__Dataset entries__
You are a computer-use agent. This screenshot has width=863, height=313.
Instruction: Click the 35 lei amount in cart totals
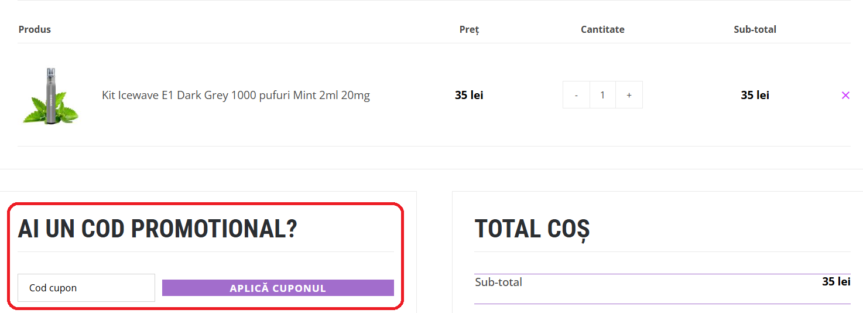[x=835, y=282]
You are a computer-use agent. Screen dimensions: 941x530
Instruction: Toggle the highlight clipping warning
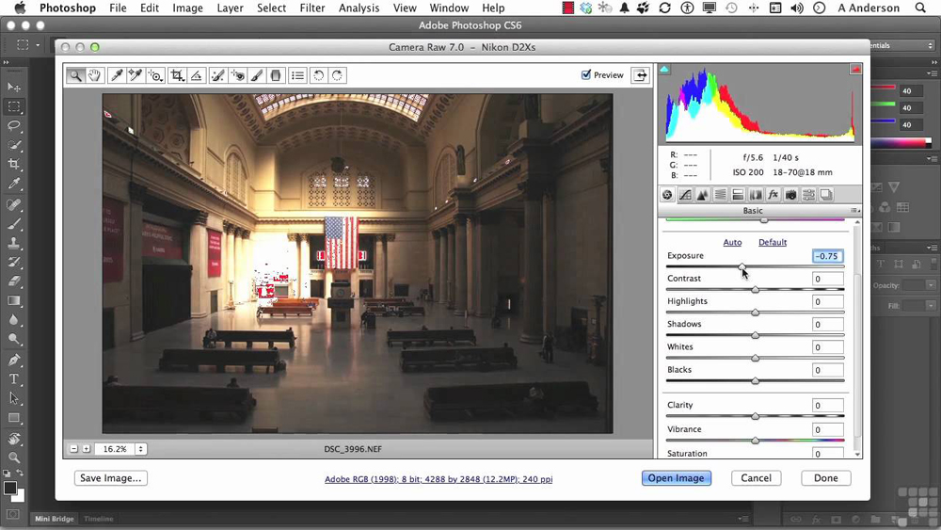(x=855, y=69)
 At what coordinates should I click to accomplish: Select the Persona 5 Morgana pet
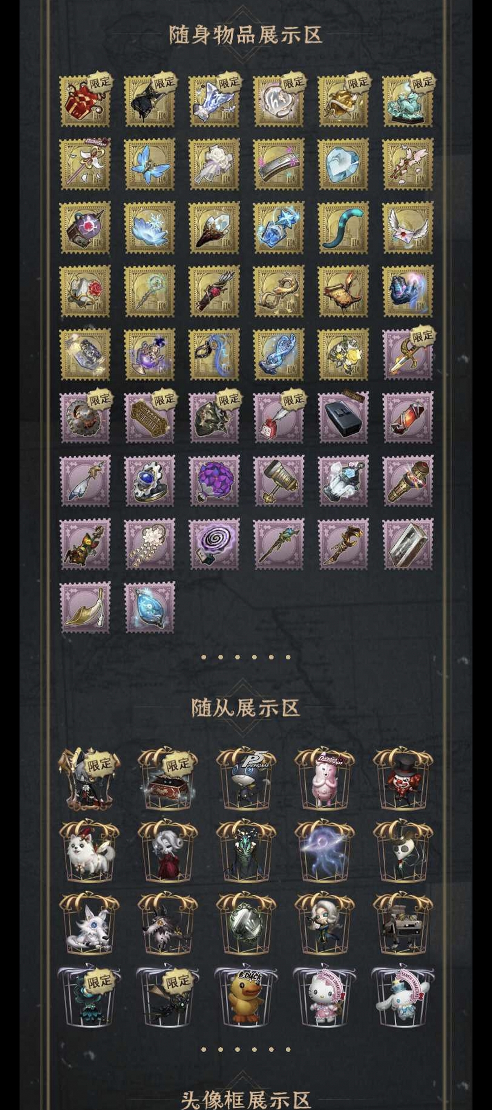pos(246,780)
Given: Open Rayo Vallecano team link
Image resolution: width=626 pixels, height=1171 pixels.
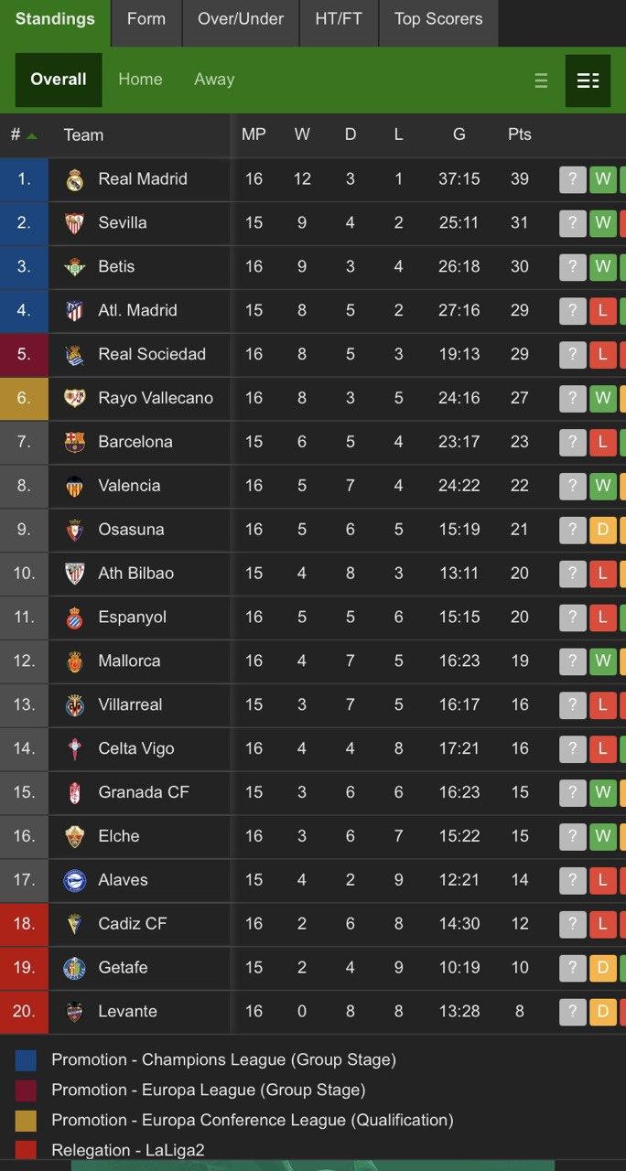Looking at the screenshot, I should click(156, 398).
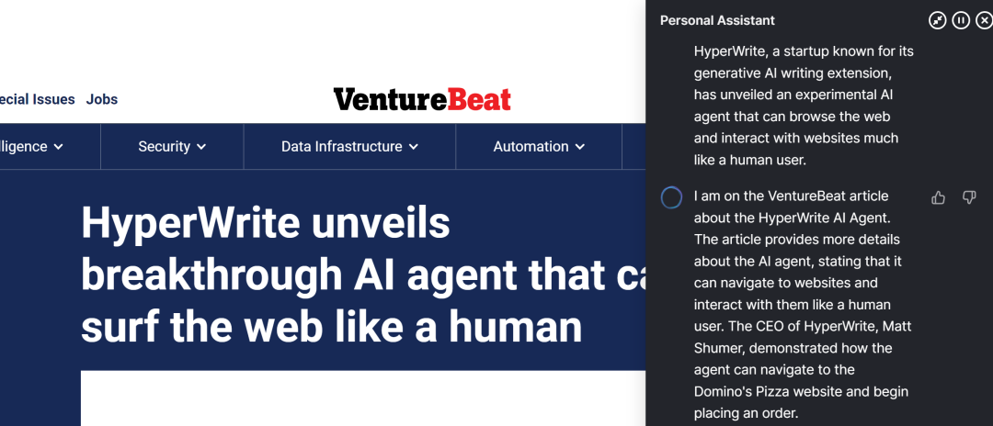Click the message starting "HyperWrite, a startup known"
The height and width of the screenshot is (426, 993).
click(x=804, y=105)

__WHAT IS BEING ASKED__
Return only the number of lines in the data above that hold the word "agent".

__SOLUTION BELOW__
2